In allen anderen gesellschaftlichen Bereichen sind Depressionen ein Tabu. Immer noch: In der Generation meiner Eltern, der Nachkriegsgeneration, gab es keine Depressionen. Man war mit dem Wiederaufbau und dem Wirtschaftswunder beschäftigt, hatte erstens keine Zeit und wollte zweitens vielleicht auch nicht so genau auf die Abgründe und Traumata von Jahren des Krieges blicken. Aber hat sich das wirklich geändert? Schaut auf den Profisport: Wer zugibt unter Depressionen zu leiden, wird wie Sebastian Deisler belächelt und verhöhnt oder bekommt keinen Vertrag mehr wie Andreas Biermann vom FC St. Pauli. Andreas Biermann wie auch der wesentlich berühmtere Robert Enke sahen irgendwann keinen Ausweg mehr aus ihren Depressionen als den Suizid. Depressionen passen nicht in unsere Leistungs- und Selbstoptimierungsgesellschaft. Sie sind ein Makel, denn man kann sie anders als einen Beinbruch nicht sehen. Sie betreffen das Wesen eines Menschen, etwas, das man schwer fassen kann. Zumindest deutlich schwerer als einen eingegipsten Arm oder einen Kopfverband…

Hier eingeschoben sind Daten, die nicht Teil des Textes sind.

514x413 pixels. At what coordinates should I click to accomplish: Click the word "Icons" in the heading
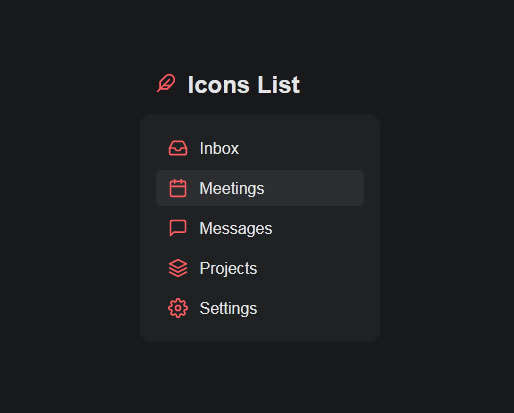coord(218,85)
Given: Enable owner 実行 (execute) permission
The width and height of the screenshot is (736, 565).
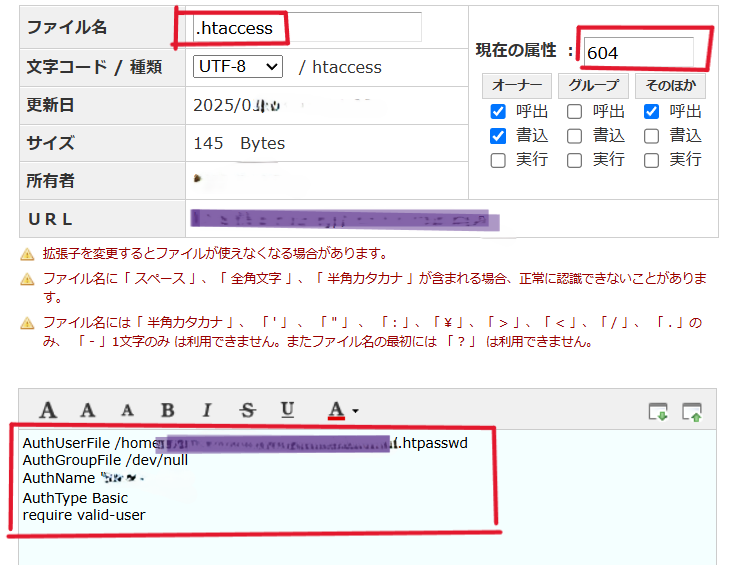Looking at the screenshot, I should pyautogui.click(x=498, y=160).
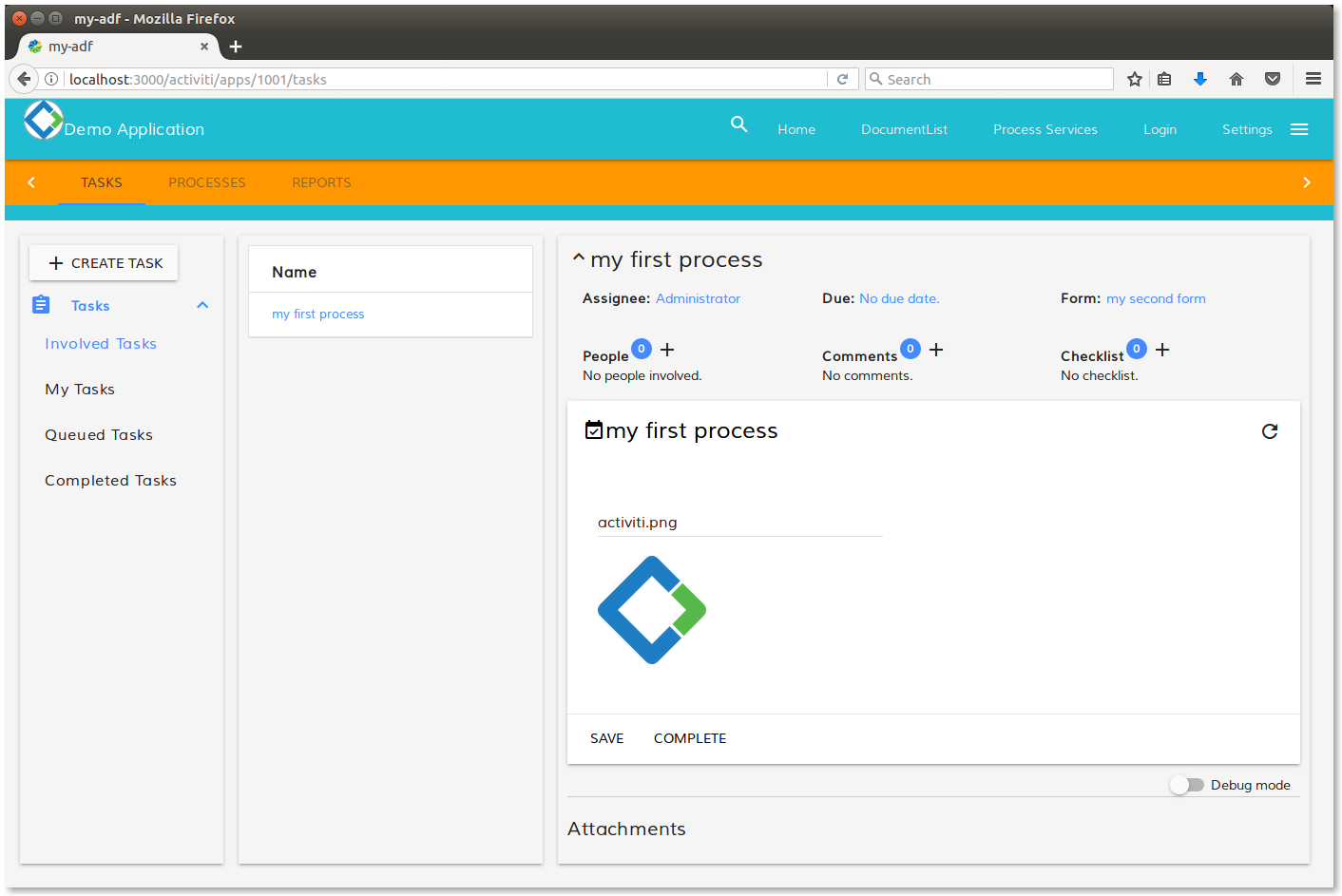1342x896 pixels.
Task: Click the activiti.png image thumbnail
Action: tap(652, 610)
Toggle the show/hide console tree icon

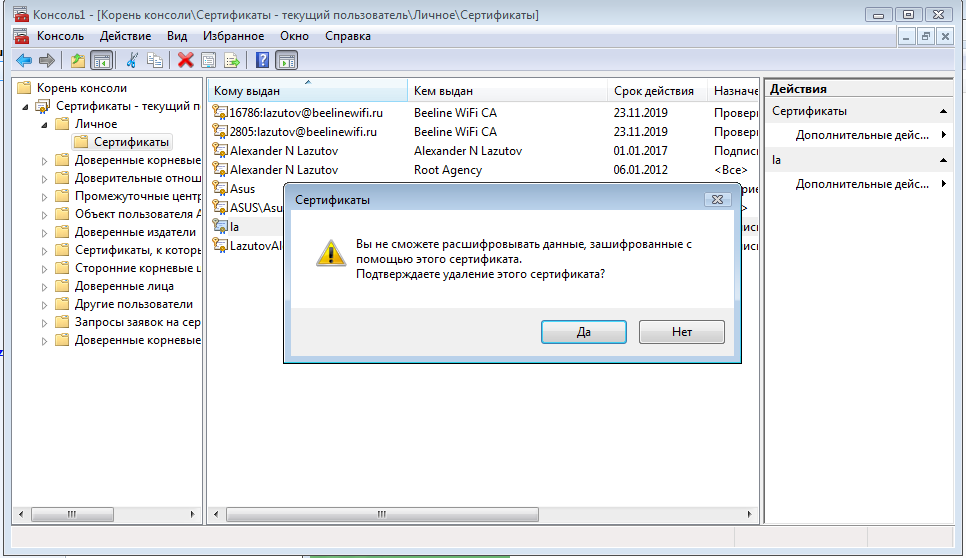click(x=102, y=60)
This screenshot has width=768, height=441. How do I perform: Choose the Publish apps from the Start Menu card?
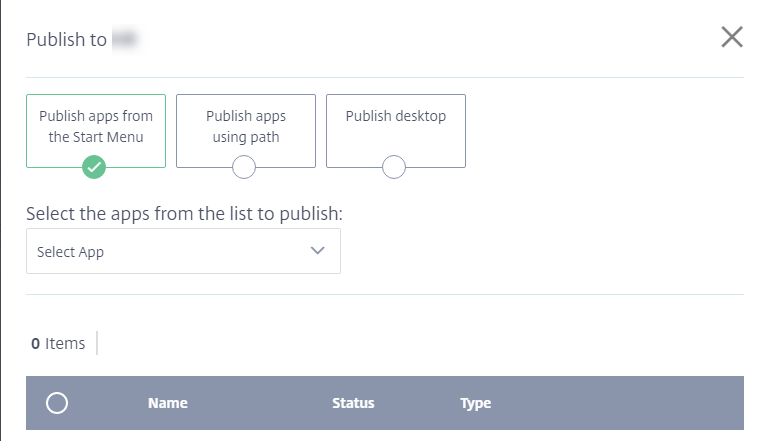96,127
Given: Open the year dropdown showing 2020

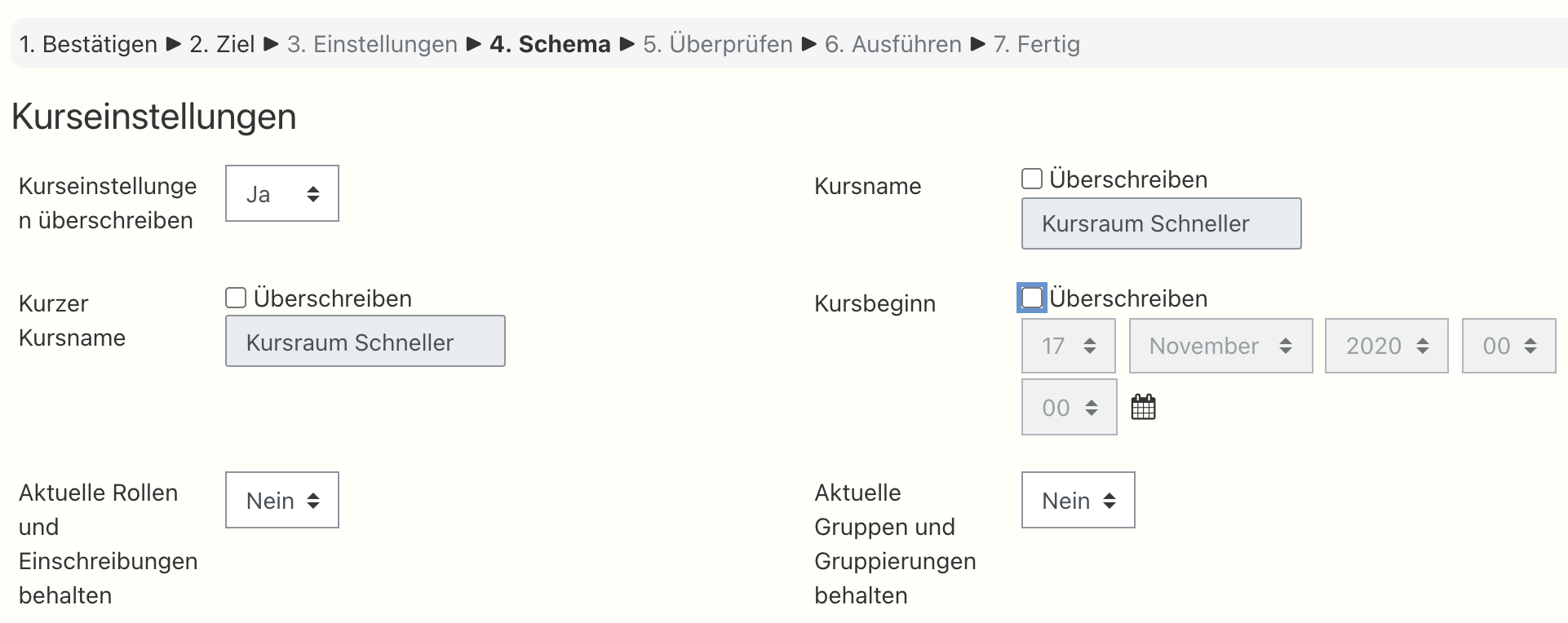Looking at the screenshot, I should point(1386,347).
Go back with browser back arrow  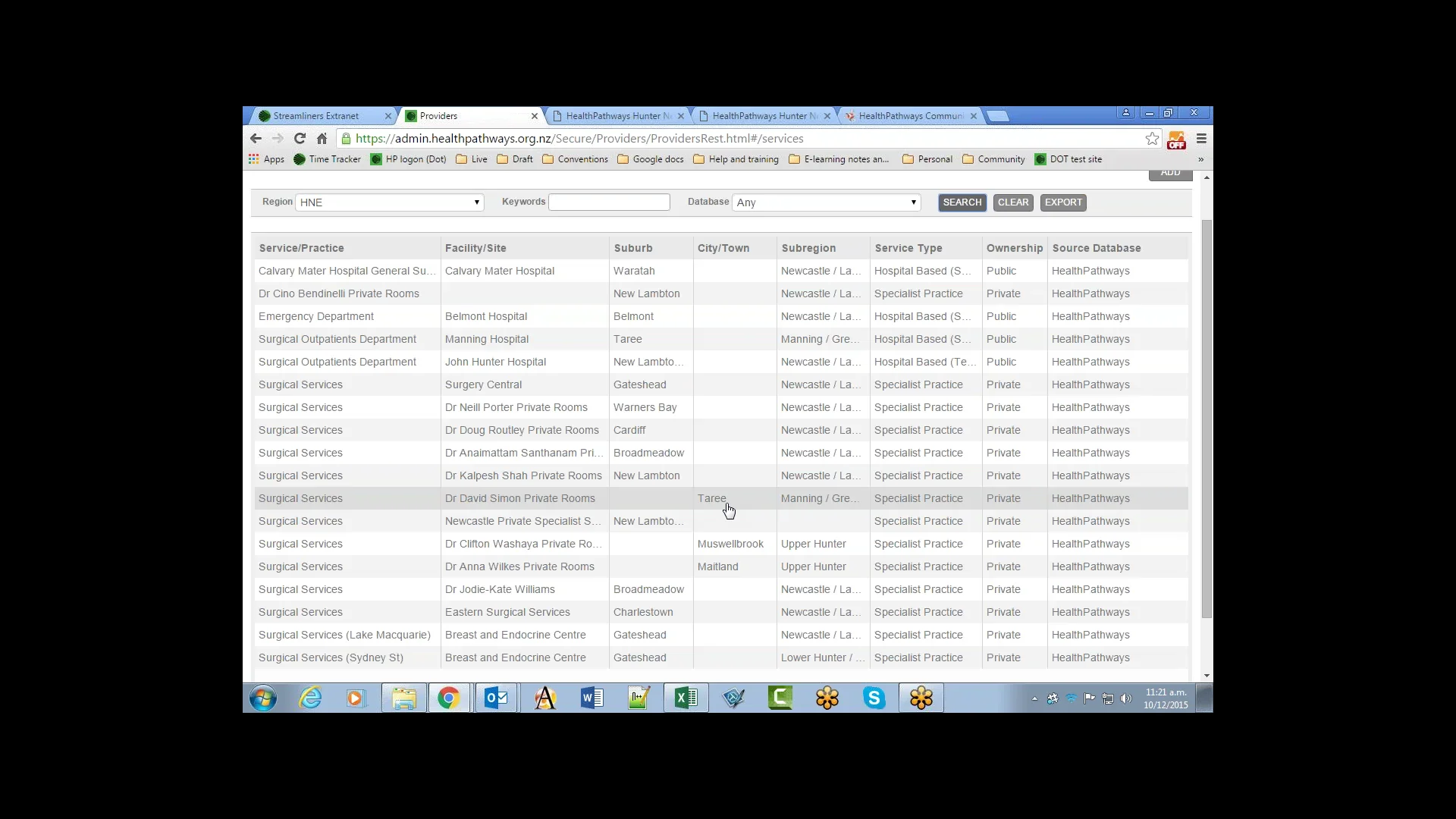pos(256,139)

Depressionen sind ein Makel, eine Schwäche, derer man sich schämt. Und Scham ist das privateste Gefühl, das wir kennen; mehr noch als Angst. Hand hoch! Wer würde sich trauen, im beruflichen oder auch weiteren privaten Umfeld zuzugeben, man niedergeschmettert am Boden liegt, dass es einfach nicht gelingt, morgens aufzustehen und die Kinder für den Kindergarten fertig zu machen, dass der Partner oder die Partnerin verzweifelt, weil sie nicht verstehen, was gerade vor sich geht. Wer würde zugeben wollen, unter unerklärlichen Angstzuständen zu leiden oder mit dem Gedanken zu spielen, dass alle anderen vielleicht ohne einen besser dran wären. Ja. Das ist sehr ungangenehm, denn man fragt sich selbst sofort, was das Gegenüber jetzt denken mag. Man ist schließlich selbst Teil der Leistungsgesellschaft und hat vielleicht selbst schon über Kolleg*innen mit der Diagnose ‚Depression‘ gelächelt.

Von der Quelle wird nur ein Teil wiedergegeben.